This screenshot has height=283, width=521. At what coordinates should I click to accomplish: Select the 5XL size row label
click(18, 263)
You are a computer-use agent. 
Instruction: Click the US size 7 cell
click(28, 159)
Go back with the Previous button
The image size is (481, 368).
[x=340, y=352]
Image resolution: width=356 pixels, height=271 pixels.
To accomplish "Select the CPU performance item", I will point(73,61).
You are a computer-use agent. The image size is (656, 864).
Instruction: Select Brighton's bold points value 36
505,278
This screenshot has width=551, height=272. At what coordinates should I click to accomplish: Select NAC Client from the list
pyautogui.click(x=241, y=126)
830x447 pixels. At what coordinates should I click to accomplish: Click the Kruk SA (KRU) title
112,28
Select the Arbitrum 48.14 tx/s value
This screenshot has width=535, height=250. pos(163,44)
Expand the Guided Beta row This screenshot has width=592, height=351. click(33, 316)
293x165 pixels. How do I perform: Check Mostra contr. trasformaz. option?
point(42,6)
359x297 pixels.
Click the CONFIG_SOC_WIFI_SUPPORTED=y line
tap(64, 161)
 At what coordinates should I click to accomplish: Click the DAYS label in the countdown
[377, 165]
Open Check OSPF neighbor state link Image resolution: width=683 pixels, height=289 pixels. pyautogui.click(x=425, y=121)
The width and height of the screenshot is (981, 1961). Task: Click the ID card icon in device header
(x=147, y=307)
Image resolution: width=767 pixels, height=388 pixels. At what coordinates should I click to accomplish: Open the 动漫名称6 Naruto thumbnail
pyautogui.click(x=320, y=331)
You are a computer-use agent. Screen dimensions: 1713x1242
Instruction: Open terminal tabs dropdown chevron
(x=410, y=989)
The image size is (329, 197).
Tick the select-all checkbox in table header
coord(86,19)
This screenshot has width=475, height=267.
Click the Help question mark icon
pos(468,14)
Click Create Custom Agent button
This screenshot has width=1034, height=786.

OBJECTIVE
Rewrite every item above, substituting "desktop assistant" for each occurrence of "computer-use agent" and leaving everything else unchanged.

SOLUTION TO THIS PROBLEM
This screenshot has height=283, width=521. At what coordinates should I click to accomplish: Select the 5XL size row label
click(18, 263)
You are a desktop assistant. 
Instruction: Click the US size 7 cell
click(28, 159)
Go back with the Previous button
The image size is (481, 368).
[x=340, y=352]
Image resolution: width=356 pixels, height=271 pixels.
To accomplish "Select the CPU performance item", I will point(73,61).
You are a desktop assistant. The image size is (656, 864).
Instruction: Select Brighton's bold points value 36
505,278
This screenshot has width=551, height=272. At what coordinates should I click to accomplish: Select NAC Client from the list
pyautogui.click(x=241, y=126)
830x447 pixels. At what coordinates should I click to accomplish: Click the Kruk SA (KRU) title
112,28
Select the Arbitrum 48.14 tx/s value
This screenshot has width=535, height=250. pos(163,44)
Expand the Guided Beta row This screenshot has width=592, height=351. click(33, 316)
293x165 pixels. How do I perform: Check Mostra contr. trasformaz. option?
point(42,6)
359x297 pixels.
Click the CONFIG_SOC_WIFI_SUPPORTED=y line
tap(64, 161)
 At what coordinates should I click to accomplish: Click the DAYS label in the countdown
[377, 165]
Open Check OSPF neighbor state link Image resolution: width=683 pixels, height=289 pixels. pyautogui.click(x=425, y=121)
The width and height of the screenshot is (981, 1961). Task: Click the ID card icon in device header
(x=147, y=307)
Image resolution: width=767 pixels, height=388 pixels. At what coordinates should I click to accomplish: Open the 动漫名称6 Naruto thumbnail
pyautogui.click(x=320, y=331)
You are a desktop assistant. Screen dimensions: 1713x1242
Instruction: Open terminal tabs dropdown chevron
(x=410, y=989)
The image size is (329, 197).
Tick the select-all checkbox in table header
coord(86,19)
This screenshot has width=475, height=267.
Click the Help question mark icon
pos(468,14)
Click Create Custom Agent button
This screenshot has width=1034, height=786.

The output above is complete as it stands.